By allowing questions that are asking for lists of words, we are in fact encouraging answers that may contain up to 4,000 different words. OK, perhaps I'm exaggerating. But answers that list 7, 10, 13 or as many as 34 suggestions (the OP was closed four years later) are virtually impossible for the community to vote on. Whenever an OP accepts an answer that is a laundry list, I am often left asking which "word" or "expression" nailed it for them.

  • You are mentioning "list answers" also which is a different topic than "list questions", but they are related. Good list questions usually don't have list answers but an answer might have multiple examples. Voting decision is up to the voter. The important point is good list questions can be very useful, and can teach much more in one question compared to many. The examples I've provided are in that vein.
    – ermanen
    Commented Sep 26, 2022 at 9:31
  • @ermanen My point being is questions blatantly asking for lists will encourage users to create list answers. Personally, I'd draw the line at three solutions/examples but we would see answers with 10 or more examples. How is that helpful? I'm all for saving questions that are on topic, but this one? Would you be equally enthusiastic if a question asked: "What are rare/uncommon or unusual words for bad”?
    – Mari-Lou A
    Commented Sep 26, 2022 at 10:27
  • @ermanen here's another example of an answer with a staggering list of 42 terms. The 2011 question was asking for Words for different types of leatherworking. It was closed three years ago, I can guess why.
    – Mari-Lou A
    Commented Sep 26, 2022 at 10:36
  • It depends on the question, and possibly answers too. Just the question title might not be enough to decide also. The community can decide to keep good list questions open, which happened before. If it is teaching something and if it is a useful reference with good answers (and not a bad subjective or broad/useless list question), I would keep it open. The examples I've provided makes it clear. Isn't learning about English language useful? StackExchange is about knowledge and one of the core values is "learn, share, grow".
    – ermanen
    Commented Sep 26, 2022 at 10:41
  • @ermanen when I see twenty or more answers, and fifteen of them are contained in a single post, the question is too broad. I don't find answers with a laundry list to be particularly interesting but YMMV. I admire your persistence, and your defence but the question and its answers leave me indifferent. If a question cannot attract three users to reopen it that has to tell you something.
    – Mari-Lou A
    Commented Sep 26, 2022 at 10:42
  • The leatherworking terminology question has 5 answers and only one answer has a list.
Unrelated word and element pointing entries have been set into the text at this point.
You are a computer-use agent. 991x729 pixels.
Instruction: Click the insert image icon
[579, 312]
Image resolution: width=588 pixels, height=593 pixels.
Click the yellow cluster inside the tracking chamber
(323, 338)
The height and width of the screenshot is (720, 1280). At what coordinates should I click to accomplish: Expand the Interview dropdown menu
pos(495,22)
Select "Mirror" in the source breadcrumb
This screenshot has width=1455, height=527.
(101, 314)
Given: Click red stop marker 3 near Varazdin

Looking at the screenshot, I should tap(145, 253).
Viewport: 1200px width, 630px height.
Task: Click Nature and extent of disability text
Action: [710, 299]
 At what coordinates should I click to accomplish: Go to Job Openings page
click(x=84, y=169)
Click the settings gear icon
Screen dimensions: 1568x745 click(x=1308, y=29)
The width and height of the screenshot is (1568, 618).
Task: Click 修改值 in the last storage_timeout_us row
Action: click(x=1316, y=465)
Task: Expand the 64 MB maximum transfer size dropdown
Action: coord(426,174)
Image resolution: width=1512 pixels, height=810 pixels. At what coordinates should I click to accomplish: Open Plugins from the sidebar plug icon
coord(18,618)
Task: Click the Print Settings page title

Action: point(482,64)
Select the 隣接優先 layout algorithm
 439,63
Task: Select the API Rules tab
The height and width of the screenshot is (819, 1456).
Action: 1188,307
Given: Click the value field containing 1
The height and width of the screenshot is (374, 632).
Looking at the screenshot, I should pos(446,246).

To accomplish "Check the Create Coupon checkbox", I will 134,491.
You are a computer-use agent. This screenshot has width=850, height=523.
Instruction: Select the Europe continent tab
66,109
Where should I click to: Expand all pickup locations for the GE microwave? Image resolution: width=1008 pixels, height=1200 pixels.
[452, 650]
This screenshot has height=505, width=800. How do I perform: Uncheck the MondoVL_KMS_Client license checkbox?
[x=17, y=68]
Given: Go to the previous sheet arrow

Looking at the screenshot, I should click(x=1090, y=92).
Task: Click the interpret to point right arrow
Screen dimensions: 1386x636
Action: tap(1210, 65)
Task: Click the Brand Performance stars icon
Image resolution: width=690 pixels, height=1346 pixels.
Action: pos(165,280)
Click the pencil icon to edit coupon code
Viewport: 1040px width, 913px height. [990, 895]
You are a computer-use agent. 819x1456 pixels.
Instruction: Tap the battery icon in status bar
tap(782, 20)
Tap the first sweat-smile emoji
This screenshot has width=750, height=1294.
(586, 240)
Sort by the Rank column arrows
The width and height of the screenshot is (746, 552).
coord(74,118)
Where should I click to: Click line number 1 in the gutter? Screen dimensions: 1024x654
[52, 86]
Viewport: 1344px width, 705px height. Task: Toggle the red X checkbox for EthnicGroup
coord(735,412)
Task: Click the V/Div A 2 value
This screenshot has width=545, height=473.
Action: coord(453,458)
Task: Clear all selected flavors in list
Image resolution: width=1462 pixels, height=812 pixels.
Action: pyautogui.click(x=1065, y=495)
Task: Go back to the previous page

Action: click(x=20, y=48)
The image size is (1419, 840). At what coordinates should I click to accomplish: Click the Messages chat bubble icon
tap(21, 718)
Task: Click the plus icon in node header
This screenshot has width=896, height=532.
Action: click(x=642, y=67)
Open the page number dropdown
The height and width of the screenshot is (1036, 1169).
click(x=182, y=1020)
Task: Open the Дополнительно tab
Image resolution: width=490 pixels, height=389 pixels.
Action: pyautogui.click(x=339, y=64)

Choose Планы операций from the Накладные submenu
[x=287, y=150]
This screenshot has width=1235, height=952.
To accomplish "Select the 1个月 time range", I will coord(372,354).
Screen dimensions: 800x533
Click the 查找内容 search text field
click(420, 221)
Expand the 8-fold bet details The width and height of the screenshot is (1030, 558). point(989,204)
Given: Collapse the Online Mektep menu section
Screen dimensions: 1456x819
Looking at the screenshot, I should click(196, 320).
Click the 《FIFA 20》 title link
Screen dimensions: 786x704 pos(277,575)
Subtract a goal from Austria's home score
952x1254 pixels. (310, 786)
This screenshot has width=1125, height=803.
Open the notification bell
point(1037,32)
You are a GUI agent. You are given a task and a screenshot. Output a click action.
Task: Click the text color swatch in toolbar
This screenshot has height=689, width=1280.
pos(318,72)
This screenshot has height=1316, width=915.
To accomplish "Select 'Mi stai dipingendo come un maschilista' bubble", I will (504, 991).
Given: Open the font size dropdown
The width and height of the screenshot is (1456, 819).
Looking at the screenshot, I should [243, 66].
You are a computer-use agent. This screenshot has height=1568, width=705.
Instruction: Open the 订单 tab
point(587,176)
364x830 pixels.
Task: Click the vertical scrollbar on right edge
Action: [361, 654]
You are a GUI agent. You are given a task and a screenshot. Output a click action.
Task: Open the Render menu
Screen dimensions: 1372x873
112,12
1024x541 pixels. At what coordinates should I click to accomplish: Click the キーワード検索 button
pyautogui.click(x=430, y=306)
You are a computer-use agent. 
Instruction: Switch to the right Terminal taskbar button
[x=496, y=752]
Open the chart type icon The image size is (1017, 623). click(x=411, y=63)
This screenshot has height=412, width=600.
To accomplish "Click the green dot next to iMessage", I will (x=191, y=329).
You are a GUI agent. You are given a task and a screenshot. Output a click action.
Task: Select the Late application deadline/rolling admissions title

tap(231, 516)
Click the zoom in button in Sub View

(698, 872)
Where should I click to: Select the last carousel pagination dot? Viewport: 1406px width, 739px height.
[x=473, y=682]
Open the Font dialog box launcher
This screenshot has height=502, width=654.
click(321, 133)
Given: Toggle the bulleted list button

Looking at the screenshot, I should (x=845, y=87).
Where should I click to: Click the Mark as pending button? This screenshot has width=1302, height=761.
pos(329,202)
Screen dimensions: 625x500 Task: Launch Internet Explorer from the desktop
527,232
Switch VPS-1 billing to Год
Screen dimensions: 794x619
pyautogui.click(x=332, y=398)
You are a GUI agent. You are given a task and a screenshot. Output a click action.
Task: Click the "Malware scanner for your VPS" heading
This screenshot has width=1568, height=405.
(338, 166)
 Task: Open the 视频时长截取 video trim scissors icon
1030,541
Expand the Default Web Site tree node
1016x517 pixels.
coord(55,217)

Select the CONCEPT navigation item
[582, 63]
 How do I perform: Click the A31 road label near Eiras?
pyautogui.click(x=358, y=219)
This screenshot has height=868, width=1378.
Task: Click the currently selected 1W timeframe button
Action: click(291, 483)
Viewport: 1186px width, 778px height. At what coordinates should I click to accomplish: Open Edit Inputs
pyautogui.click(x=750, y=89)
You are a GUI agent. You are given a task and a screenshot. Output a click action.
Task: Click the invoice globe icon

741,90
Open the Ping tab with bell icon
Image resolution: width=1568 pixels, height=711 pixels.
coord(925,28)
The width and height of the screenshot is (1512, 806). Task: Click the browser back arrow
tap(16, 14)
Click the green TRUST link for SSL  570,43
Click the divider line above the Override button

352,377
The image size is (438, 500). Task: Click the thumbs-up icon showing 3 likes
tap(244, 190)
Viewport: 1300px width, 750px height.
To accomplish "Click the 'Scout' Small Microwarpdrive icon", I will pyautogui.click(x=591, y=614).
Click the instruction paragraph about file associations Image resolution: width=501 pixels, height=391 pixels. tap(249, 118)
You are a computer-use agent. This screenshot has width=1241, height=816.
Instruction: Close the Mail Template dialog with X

Possibly not too broad as it is very specific terminology but it was closed already, and it was asked 11 years ago. Terminology laundrylist might be too broad yes, at least for many fields where there can be a comprehensive glossary of terms. It depends on the question as I said. It is uncommon to get good list questions and the community can decide to keep them open.
    – ermanen
    Commented Sep 26, 2022 at 10:52
  • and the community can decide to keep them open which is what happened here.
    – Mari-Lou A
    Commented Sep 26, 2022 at 10:59
  • This meta is not just about this question: english.stackexchange.com/questions/595565/… This meta is about keeping good list questions but this question triggered the discussion. The question was closed and re-opened, and then closed again ( where I never voted to close or re-open). In my opinion, it is unfair to close it per other open good list questions and per my point here, but I'm not going to dwell on it. The community can decide.
    – ermanen
    Commented Sep 26, 2022 at 11:00
  • @ermanen why don't you vote to reopen it? I thought you had already used up your vote. That way just two more votes are needed.
    – Mari-Lou A
    Commented Sep 26, 2022 at 11:02
  • You have one mod who posted an answer disagreeing, and one mod who closed the question twice (not sure how ethical that is). Two more mods to go :P As for being alone, where's the fun if everyone agreed on everything?